# Text section
****

The phone rang on the wall in our classroom and my coworker answered. It was for me, which was the first sign of trouble. My son's teacher began talking and before I had time to wonder if someone was sick or hurt, I realized the call was about a different kind of trouble. "The bus ride in the afternoon has been a problem.". . ."unkind to a student from another school". . . "multiple sources reported". My heart sank to the pit of my stomach.
Sometimes, I feel like we (my husband and I) are doing a great job teaching our kids to be kind and compassionate. They can all be exceptionally thoughtful at times, sometimes unexpectedly so. I notice those moments when they show us the best of themselves as they truly look out for one another or their friends. A lot of times, I am just not sure. Then, there are those "What were you thinking???!!!" moments, like this one, when I wonder what we are doing wrong. He can have difficulty seeing the perspective of others, though we go over these situations often, but he does eventually understand. The question is how to bridge the understanding within a supportive environment after the fact and creating independent understanding that can stand on it's own when we the parents aren't around to help.
Over the weekend, I picked up my nook and tapped and swished to a book I started reading well over a month ago and just hadn't returned to. This day, I returned to Wonder hoping for wisdom to woosh from the pages. As it turns out, what is great about this book is not that it is full of answers. Wonder is simply and complexly a weave of characters faced with choices and making choices, good and bad, every day. (If you have, live with or work with children in the tween years, I highly recommend reading/sharing Wonder, by RJ Palacio)

****

# Input data
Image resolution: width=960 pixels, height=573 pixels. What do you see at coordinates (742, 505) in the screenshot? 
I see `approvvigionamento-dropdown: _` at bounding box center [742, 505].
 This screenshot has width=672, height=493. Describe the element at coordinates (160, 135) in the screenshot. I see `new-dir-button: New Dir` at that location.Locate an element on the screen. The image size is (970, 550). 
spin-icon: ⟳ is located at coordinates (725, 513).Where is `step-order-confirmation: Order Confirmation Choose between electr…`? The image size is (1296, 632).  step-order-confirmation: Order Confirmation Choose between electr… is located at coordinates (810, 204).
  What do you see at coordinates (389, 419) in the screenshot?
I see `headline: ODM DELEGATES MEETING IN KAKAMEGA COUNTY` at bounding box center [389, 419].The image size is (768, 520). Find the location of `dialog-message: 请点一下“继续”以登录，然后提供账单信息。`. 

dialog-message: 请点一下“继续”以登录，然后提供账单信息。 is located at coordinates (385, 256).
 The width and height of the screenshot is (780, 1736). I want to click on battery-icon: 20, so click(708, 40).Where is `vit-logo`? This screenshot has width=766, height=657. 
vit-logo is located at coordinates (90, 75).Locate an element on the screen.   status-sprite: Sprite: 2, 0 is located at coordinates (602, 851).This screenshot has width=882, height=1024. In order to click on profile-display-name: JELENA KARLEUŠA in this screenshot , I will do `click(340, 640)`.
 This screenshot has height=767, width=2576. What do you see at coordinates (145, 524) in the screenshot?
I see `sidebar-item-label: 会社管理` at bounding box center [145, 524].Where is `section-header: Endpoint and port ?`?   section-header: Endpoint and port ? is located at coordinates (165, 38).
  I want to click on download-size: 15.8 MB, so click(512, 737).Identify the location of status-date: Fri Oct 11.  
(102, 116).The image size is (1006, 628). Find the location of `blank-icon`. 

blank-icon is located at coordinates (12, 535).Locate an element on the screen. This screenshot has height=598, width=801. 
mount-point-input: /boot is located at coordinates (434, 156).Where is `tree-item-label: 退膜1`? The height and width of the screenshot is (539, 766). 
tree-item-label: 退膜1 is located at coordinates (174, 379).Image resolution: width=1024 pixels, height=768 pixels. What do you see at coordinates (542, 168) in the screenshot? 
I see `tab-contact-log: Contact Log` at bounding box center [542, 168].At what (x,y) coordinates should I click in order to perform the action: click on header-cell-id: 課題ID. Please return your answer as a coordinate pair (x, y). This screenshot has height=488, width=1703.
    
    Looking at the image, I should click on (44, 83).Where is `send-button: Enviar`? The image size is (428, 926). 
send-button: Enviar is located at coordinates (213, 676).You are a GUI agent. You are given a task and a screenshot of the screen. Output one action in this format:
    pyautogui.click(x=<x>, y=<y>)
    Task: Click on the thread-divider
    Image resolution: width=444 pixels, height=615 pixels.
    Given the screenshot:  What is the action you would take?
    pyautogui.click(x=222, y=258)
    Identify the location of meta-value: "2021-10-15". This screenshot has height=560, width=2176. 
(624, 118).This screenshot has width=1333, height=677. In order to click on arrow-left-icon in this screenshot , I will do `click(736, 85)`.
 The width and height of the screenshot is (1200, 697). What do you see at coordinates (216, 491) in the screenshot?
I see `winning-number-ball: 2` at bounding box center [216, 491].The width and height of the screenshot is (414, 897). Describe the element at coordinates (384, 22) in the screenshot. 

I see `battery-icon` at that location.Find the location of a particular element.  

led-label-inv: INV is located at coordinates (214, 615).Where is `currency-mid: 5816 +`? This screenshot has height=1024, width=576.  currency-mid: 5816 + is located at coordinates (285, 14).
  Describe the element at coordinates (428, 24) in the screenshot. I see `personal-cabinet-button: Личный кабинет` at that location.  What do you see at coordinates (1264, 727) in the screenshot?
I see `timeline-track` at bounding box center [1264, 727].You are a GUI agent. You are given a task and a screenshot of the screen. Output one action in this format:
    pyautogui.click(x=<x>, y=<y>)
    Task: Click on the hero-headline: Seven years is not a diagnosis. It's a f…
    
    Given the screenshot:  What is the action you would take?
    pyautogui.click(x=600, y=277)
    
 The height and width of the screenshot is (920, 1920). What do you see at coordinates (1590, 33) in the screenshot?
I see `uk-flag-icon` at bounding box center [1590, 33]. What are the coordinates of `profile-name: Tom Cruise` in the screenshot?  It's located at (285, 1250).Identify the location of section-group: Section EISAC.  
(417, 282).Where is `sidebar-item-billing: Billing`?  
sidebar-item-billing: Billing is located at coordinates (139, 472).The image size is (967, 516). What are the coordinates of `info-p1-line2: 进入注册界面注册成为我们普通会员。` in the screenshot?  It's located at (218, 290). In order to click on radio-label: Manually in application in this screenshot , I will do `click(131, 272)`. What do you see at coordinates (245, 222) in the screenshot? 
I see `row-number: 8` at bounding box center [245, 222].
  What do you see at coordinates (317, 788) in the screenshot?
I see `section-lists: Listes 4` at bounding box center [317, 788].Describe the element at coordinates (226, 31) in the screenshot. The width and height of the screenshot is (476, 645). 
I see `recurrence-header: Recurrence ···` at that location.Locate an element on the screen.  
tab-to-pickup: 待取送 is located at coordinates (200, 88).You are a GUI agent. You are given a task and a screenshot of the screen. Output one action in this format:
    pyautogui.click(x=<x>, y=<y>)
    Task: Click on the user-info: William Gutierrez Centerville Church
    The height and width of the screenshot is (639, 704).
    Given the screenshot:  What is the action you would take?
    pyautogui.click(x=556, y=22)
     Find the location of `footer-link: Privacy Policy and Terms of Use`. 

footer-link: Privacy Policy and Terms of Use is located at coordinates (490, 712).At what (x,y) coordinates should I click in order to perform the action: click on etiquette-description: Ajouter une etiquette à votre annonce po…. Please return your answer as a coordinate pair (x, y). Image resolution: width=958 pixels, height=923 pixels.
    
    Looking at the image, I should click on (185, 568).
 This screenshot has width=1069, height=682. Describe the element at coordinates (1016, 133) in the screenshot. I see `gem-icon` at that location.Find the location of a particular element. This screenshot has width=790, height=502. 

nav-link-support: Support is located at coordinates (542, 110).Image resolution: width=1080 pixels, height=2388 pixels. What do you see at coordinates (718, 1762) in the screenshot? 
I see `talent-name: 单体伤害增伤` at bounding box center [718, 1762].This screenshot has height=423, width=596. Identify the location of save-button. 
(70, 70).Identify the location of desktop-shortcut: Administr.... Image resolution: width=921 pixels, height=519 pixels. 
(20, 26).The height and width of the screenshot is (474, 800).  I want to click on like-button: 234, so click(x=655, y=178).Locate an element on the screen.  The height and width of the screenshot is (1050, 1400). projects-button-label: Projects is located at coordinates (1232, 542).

****

# Exercise 1
In the essay about the son's bus ride, which book did the writer go back to over the weekend?
# Exercise 2
Rewrite the essay about the son's bus ride, beginning at the words "The phone rang" and stopping after "of my stomach.", with "coworker" replaced by "colleague".
# Exercise 3
Write the next part of the essay about the son's bus ride, picking up after its last sentence.
The listing is separate material and is not part of the essay about the son's bus ride.

# Task result 1
Wonder, by RJ Palacio.

# Task result 2
The phone rang on the wall in our classroom and my colleague answered. It was for me, which was the first sign of trouble. My son's teacher began talking and before I had time to wonder if someone was sick or hurt, I realized the call was about a different kind of trouble. "The bus ride in the afternoon has been a problem.". . ."unkind to a student from another school". . . "multiple sources reported". My heart sank to the pit of my stomach.

# Task result 3
A particular teacher is highlighted in this book for sharing his "monthly precepts", (a general rule to regulate behavior or thought) He begins in September with, "When given the choice between being right and being kind, choose kind." I hear this phrase "choose kind" now everywhere I turn, it seems. I latched onto it myself, after first beginning this book over the summer, because I could see so many opportunities, for my boys in particular, to be more compassionate with one another. I keep trying to encourage them to see the gray areas between the black and white thinking which seems to be so prevalent in their brains, the black and white thinking that drives their incessant need to be right even at the expense of relationships with family, classmates, friends.
Some of the characters in Wonder are around my son's age, but even the older ones are faced with choices. Choosing kind sounds easy, perhaps that is part of the nature of a precept (to sound, but not actually to be easy to carry out) This book reminded me that in real life and especially at this age, it can be hard , really hard, to choose kind. Even the most likeable characters in the book make missteps. I can reflect on my own life's experiences and relate to different characters at different times, recall my own missteps and misunderstandings. I can see through the grey areas in my mind now to the old roads of black and white that once guided my thoughts, and I realize my kids are living those now. I can recall the times I did or said something that for days or weeks or years after, if someone asked me why, I would not be able to answer. I have lived through that regretful moment of knowing, realizing, I didn't choose kind. I have wished I could go back and fix it, and I vaguely am aware of the realization that grew as I got older, that 'next time' was my opportunity to fix it, to do better.
This somehow makes me feel slightly relieved, remembering that I have done dumb or dispicable things myself. When we look at our kids and hope for them, it is easy to forget how hard it is to be young as we joke, "you've got it so easy", "wait till you have to go to work for a living". But if we set aside the romanticised memory of childhood, we would admit the tween years particularly are hard work too, they are growing into humans and that is not an easy simple task. On navigating the tween years with my kids, I hope to also Choose Kind, as often as I can, and remember as humans we do the best we can each moment with what we know now, in that moment. The next moment might change what we knew a minute ago.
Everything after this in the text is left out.